Sam Bankman-Fried, CEO at FTX, Claims Blockchain Project Avalanche has a “Real Team” and are “Building Real Products”

Sam Bankman-Fried, CEO at FTX, a cryptocurrency derivatives exchange and Alameda Research, has commented on some blockchain projects that he thinks are worth talking about and appear to be making some progress.

While confirming that he’s not offering investment advice, Sam said that Solana (SOL) appears to be doing quite well. He claims that he looked at around 30 different blockchains and all of them said they were fast.

He noted that most blockchain or distributed ledger technology (DLT) projects claimed they were handling 5,000 transactions per second (TPS), however, they “actually had less, they were stretching it.” Sam pointed out that Solana claimed they were doing 50,000 TPS, which is 10x more (on average) than what the others were promising.

He noted:

“We tested it during the call, they were also stretching it, 50k was a stale number; they actually had like 100k….and also it keeps growing. So, yeah, say what you will, but Solana isn’t just fast, it’s faster, and probably the fastest.”

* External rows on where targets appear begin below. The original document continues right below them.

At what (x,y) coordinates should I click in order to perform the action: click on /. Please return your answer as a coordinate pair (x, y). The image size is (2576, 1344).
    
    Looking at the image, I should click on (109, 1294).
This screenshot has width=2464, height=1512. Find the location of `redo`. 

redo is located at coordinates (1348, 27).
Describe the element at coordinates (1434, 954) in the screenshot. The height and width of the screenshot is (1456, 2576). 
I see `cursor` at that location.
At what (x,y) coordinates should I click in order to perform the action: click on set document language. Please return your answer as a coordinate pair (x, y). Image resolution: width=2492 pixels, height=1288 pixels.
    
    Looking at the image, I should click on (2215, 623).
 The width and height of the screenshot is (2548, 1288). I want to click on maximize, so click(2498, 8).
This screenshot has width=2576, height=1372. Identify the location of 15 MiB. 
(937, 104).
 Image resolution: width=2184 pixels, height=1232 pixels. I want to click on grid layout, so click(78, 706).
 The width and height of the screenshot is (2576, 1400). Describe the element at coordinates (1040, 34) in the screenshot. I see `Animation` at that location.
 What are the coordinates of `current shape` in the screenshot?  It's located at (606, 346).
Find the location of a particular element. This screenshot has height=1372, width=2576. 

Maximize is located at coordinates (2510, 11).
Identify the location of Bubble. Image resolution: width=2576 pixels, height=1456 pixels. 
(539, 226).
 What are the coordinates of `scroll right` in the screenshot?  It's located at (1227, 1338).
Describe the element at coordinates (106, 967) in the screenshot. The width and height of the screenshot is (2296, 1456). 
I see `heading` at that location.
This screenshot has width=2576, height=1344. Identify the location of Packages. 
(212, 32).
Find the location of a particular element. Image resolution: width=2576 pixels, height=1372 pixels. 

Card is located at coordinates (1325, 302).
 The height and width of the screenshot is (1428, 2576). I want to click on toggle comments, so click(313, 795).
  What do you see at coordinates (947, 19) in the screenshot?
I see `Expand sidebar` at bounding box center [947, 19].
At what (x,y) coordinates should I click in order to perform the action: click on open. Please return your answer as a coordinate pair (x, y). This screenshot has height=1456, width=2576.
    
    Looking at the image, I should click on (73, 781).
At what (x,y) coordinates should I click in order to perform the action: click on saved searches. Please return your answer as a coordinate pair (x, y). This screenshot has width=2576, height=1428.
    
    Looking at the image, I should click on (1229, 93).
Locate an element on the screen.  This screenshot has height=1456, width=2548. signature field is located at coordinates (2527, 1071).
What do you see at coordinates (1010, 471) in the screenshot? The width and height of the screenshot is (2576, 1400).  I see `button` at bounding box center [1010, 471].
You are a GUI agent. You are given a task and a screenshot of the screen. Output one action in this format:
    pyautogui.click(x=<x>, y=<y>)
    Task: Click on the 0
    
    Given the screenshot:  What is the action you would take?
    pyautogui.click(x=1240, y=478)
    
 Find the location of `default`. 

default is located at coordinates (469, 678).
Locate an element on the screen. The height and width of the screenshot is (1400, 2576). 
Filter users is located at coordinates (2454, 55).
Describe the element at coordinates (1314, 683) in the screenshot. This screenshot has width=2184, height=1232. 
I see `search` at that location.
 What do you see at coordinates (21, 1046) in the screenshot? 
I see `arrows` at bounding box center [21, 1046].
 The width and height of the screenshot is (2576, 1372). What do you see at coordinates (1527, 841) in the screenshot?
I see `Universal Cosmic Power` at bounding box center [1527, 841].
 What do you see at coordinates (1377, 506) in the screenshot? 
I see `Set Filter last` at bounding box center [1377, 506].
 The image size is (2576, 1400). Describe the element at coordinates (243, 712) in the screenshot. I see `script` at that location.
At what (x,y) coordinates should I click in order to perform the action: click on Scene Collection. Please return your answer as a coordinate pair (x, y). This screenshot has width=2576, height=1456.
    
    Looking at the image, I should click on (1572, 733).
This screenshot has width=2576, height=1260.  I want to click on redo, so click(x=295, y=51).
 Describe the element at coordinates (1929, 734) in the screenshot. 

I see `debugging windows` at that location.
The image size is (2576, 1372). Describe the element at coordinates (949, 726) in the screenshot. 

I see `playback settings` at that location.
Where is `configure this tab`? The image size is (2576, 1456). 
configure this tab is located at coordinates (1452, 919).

As explained in a blog post on CoinList.com:

“It’s possible for a centralized database to process 710,000 transactions per second on a standard gigabit network if the transactions are, on average, no more than 176 bytes. A centralized database can also replicate itself and maintain high availability without significantly compromising that transaction rate using the distributed system technique known as Optimistic Concurrency Control. At Solana, we’re demonstrating that these same theoretical limits apply just as well to blockchain on an adversarial network. The key ingredient? Finding a way to share time when nodes can’t trust one-another. Once nodes can trust time, suddenly ~40 years of distributed systems research becomes applicable to blockchain.”

Sam further noted:

“Also all the other calls people were like ‘hey guys what if we gave away tokens for yield’…Solana was like ‘hey guys what if we structured our blockchain in a way that made it more efficient for computers to run, that seems good right? Yeah that’s what we did.’”

Sam also confirmed that the Avalanche project just launched their blockchain and their token will also be launched soon. He acknowledged that he doesn’t really know how things will turn out and admits that no one really does.

However, he claims that the developers at the Avalanche project, which is led by Cornell computer science professor, Dr. Emir Gun Sirer, “have a real team, and build real products, and have real thoughts that have real reasons behind them.”

He continued:

“That alone places [Avalanche] in the upper pantheon of tokens. And they put those thoughts into their product….They’re in the very short short-list of L1 blockchains that seem to be ‘legit’.”

Sam further claims that he’s heard “serious” people say “good things” about the NEAR Protocol, which is a sharded proof of stake (PoS) blockchain and app development platform that can power open finance solutions. It received over $20 million in capital from VC firm Andreessen Horowitz (a16z) earlier this year.

Going on to comment on Polkadot (which aims to support blockchain interoperability or interactions between different DLT networks), Sam said:

“Some people say @Polkadot is like if ETH2.0 (major upcoming upgrade for Ethereum) launched today, though I don’t have first-hand conviction in this, and also think that if you’re not ETH you should be aiming a lot higher than ETH2.0.”